# Winter buzz needs a kick in the ass!!!!



## Whitewater Worthy Equip (Dec 11, 2013)

Although is fun to have the community beat on Trash, PFD’s, and strippers, This week in Patigonia Argentina! 

I am done with Ulur as he is unreliable and need a kick in the di<$. I present to you the goddess on Snow, 

https://www.google.com/amp/s/broomc.../07/24/skadi-the-norse-goddess-of-winter/amp/

Burn some skis and start the snow dances NOW🔥🍺❄❄❄❄⛷.


----------



## Whitewater Worthy Equip (Dec 11, 2013)

Although is fun to have the community beat on Trash, PFD’s, and strippers, This week in Patigonia Argentina! 

I am done with Ulur as he is unreliable and need a kick in the di<$. I present to you the goddess on Snow, 

https://www.google.com/amp/s/broomc.../07/24/skadi-the-norse-goddess-of-winter/amp/

Burn some skis and start the snow dances NOW🔥🍺❄❄❄❄⛷.


----------



## Azriverboy77 (Aug 2, 2018)

BRING IT ON !!!!!!


----------



## MontanaLaz (Feb 15, 2018)

I'm heading to Chile in a couple of weeks and am seriously wondering of I am going to get any laps in.
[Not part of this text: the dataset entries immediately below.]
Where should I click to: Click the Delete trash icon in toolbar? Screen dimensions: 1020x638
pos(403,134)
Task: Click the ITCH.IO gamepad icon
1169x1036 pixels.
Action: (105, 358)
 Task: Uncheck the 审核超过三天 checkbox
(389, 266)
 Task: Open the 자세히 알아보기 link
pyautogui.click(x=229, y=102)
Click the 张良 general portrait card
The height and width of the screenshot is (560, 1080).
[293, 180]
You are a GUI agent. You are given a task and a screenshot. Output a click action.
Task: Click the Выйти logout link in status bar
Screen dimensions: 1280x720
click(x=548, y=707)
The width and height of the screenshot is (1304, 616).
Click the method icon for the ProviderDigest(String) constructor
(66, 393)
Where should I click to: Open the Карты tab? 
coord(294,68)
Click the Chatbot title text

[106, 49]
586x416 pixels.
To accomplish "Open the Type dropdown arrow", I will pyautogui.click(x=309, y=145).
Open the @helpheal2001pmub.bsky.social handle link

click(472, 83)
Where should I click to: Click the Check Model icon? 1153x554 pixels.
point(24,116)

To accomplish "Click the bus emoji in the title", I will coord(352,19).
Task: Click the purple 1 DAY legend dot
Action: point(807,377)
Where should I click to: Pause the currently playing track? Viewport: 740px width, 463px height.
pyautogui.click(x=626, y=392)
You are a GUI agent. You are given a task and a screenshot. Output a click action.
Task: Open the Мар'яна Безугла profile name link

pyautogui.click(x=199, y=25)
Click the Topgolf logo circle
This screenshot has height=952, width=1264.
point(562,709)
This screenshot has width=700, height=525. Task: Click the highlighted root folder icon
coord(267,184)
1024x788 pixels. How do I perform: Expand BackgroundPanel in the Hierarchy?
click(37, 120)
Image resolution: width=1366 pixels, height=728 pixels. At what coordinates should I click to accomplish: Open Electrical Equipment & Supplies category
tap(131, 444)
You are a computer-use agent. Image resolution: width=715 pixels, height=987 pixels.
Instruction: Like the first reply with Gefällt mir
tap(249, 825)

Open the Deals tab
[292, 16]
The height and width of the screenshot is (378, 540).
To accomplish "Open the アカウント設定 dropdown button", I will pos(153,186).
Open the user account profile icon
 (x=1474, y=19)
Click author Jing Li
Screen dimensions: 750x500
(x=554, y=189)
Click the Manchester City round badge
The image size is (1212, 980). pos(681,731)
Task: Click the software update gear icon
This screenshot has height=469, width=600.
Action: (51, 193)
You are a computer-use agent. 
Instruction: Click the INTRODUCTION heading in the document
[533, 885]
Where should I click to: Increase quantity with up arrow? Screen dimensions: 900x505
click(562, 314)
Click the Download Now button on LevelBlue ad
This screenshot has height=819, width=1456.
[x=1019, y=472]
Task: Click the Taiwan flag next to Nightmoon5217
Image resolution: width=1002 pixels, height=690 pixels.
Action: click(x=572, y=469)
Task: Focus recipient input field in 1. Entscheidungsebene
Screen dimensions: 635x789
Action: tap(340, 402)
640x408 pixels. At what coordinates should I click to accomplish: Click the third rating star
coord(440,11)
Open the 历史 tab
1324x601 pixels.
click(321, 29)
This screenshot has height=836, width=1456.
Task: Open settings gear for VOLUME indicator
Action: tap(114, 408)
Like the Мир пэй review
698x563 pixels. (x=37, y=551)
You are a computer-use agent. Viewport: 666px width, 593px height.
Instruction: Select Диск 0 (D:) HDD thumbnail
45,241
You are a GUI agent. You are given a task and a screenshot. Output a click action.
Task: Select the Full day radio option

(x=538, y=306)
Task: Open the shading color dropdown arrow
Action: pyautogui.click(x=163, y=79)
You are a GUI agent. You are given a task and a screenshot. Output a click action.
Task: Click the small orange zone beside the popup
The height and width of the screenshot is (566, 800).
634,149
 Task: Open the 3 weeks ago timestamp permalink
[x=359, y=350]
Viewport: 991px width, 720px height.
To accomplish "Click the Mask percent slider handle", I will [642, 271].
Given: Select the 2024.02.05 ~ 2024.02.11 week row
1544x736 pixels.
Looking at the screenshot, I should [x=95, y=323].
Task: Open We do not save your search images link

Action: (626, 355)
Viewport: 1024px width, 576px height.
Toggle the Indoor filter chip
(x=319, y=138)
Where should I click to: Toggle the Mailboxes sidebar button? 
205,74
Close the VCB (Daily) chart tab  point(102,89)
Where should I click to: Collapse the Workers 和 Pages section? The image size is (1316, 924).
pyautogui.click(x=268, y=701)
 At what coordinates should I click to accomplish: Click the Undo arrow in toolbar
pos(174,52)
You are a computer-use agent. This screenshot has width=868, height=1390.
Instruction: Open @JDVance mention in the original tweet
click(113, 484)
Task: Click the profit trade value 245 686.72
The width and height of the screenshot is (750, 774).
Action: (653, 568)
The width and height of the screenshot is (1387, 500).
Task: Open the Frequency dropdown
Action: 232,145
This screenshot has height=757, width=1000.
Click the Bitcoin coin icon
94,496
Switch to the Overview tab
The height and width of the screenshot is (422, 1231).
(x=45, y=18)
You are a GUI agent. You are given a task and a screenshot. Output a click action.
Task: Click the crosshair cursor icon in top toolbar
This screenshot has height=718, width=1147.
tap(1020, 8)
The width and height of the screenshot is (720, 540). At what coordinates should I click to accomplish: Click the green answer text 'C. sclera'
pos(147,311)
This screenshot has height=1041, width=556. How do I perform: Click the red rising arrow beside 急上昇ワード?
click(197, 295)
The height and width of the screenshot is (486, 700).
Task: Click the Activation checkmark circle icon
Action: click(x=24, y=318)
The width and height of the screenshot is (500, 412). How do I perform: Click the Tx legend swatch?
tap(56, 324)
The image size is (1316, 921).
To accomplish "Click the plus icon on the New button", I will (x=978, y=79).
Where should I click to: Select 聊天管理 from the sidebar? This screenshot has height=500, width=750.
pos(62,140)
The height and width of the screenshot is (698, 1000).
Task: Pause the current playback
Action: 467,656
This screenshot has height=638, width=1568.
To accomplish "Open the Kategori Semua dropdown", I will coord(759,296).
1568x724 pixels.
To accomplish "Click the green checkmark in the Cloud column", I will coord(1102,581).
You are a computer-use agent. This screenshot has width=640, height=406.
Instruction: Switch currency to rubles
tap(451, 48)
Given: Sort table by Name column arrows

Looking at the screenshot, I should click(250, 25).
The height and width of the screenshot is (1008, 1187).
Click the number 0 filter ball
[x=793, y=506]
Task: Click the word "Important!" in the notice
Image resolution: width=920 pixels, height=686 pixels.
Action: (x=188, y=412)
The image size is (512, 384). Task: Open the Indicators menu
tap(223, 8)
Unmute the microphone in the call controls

The snowpack is not holding up well and they need to serious spring snows to make it to traditional closing day .


----------



## Whitewater Worthy Equip (Dec 11, 2013)

Warren Miller films are happening and Earlybird resorts are turning bull wheels. Time to burn some skis and get ready for more blue smoke.


----------



## Wadeinthewater (Mar 22, 2009)

I'm not quite ready for winter yet. I have been enjoying the 80 degree days on the Rogue when it should be rainy and cold.


----------



## lmyers (Jun 10, 2008)

Snow pack is starting out strong here in Central Colorado, but I always worry when we get an early start like this.... any moisture is good, but we need it in about 30-45 days. If that snow sits out in the sun/freeze cycle for a month we are going to have a super unstable base of facets and surface hoar for the extent of the winter (not too unusual for Colorado). This photo was taken last weekend from the summit of 13,711' Twining Peak, north of Independence Pass.


----------



## Will Amette (Jan 28, 2017)

Wadeinthewater said:


> I'm not quite ready for winter yet. I have been enjoying the 80 degree days on the Rogue when it should be rainy and cold.


 You ain't kidding! We did a five-day October 4-8, and we had a couple nice days. I did a quick turn-around for a three day last weekend (October 12-14), and it was FABULOUS.


The rangers had come through and removed some of the ridiculous pumpkins. Don't get me wrong; I love a pumpkin run, but it's been getting out of hand lately. 

We're heading out for a local day trip on Sunday to enjoy the fall colors before the scheduled return of autumn early next week.


----------